"If you want to be famous, you must do something more badly than anybody in the entire world."
--Miroslav Tichý
From the early 1960s through 1985, the eccentric, reclusive Miroslav Tichý took hundreds of surreptitious photographs of the women of Kyjov, his hometown in the Czech Republic. His unconventional method involved the use of homemade cameras with crude telephoto lenses constructed from cardboard tubes, tin cans, toothpaste, sandpaper and other found materials. Though his soft-focus, black-and-white images were generally taken through fences or peepholes and are blurred, scratched, under- or over-exposed, stained, spotted and skewed, they exude a profoundly voyeuristic yet tender eroticism.

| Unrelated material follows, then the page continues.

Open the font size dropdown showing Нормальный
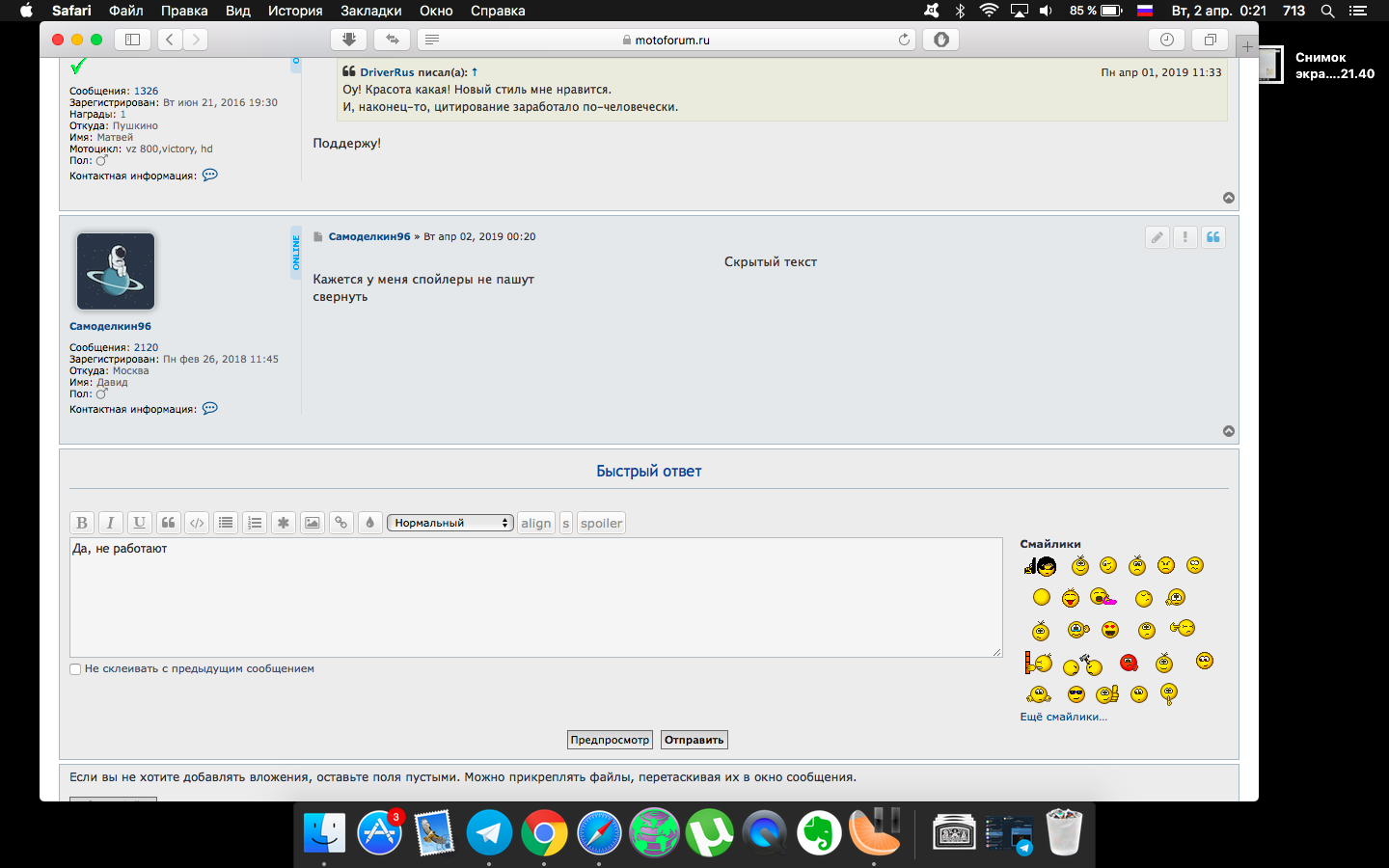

Tichý, who was trained as a classical painter but left the academy after the Communist takeover forced artists to focus on socialist subjects, was known as somewhat of a pariah who wandered around Kyjov in ragged, disheveled suits with unkempt long hair and a beard. He disregarded societal standards and painted, drew and photographed purely for his own personal satisfaction. Tichý remained relatively unknown to the art world until 2004, when his first exhibition was held. He printed each negative only once, and his works were untitled, unnumbered and undated. He died in April 2011 in Kyjov, Czech Republic.
"A mistake. That's what makes the poetry."
Tichý with one of his homemade cameras
Miroslav Tichý: Sun Screen, a solo photography exhibition, was on view until September 10, 2011 at Horton Gallery; 504 West 22nd St., New York.